Action item: In the records below, find the line that contains "[LinkedIn] (384, 397)" and repeat it, along with each line after it, exactly as written.

Input data START

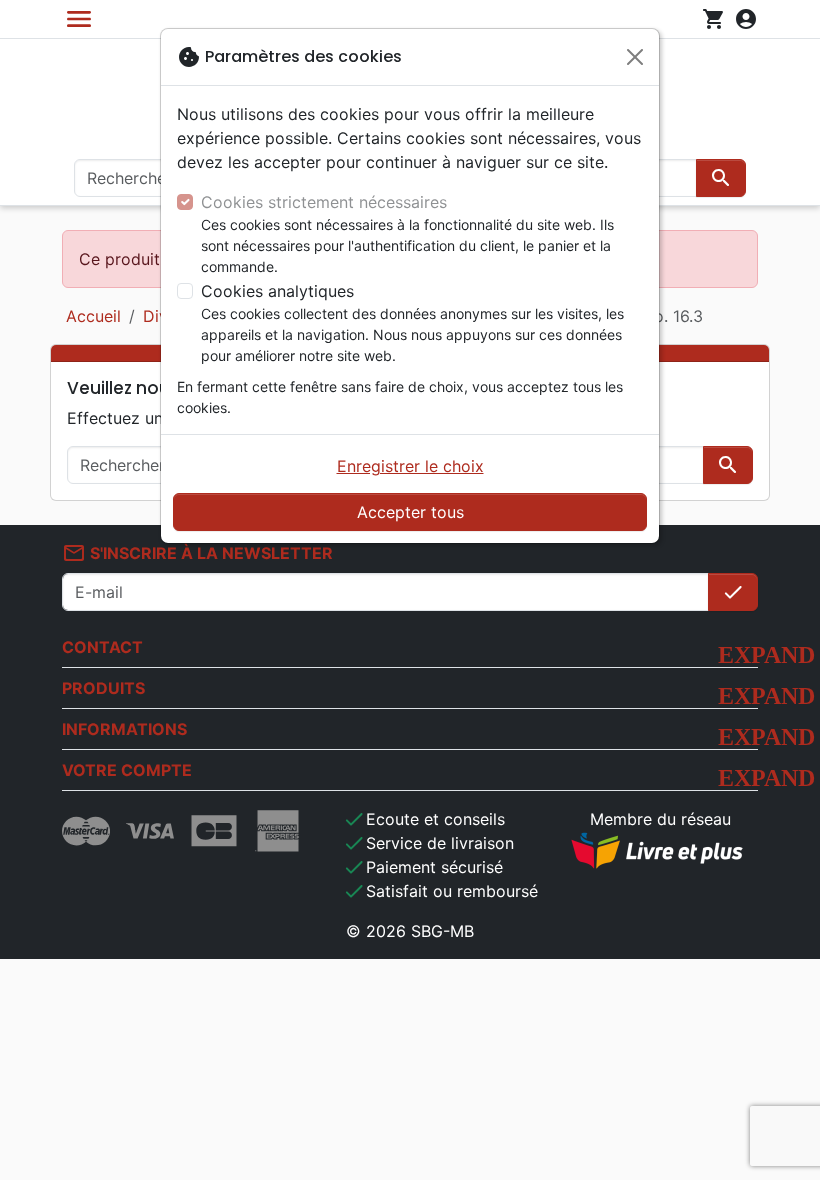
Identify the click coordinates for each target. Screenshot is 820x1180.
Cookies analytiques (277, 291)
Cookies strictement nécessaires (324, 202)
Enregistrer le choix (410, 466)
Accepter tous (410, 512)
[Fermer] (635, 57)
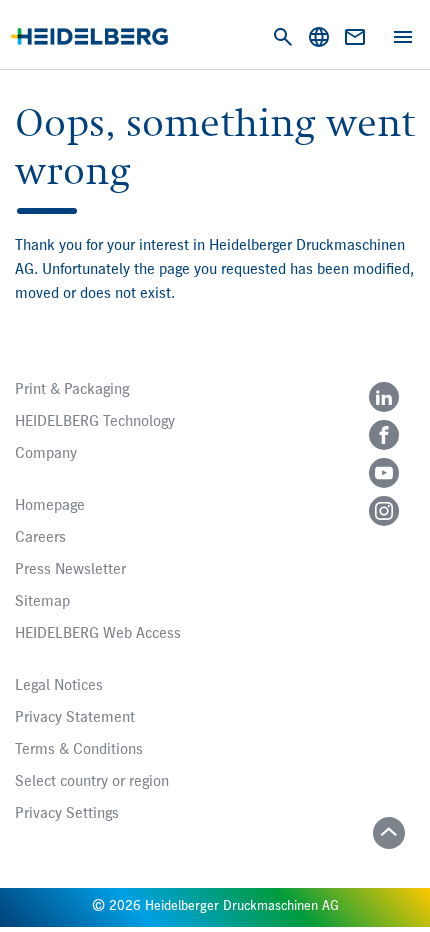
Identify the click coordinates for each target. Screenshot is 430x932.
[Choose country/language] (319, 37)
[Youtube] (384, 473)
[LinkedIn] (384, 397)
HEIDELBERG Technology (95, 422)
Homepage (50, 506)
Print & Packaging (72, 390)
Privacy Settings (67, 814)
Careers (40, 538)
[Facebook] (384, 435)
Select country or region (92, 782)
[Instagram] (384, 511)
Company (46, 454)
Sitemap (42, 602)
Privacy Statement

Input data END

Written response:
[LinkedIn] (384, 397)
HEIDELBERG Technology (95, 422)
Homepage (50, 506)
Print & Packaging (72, 390)
Privacy Settings (67, 814)
Careers (40, 538)
[Facebook] (384, 435)
Select country or region (92, 782)
[Instagram] (384, 511)
Company (46, 454)
Sitemap (42, 602)
Privacy Statement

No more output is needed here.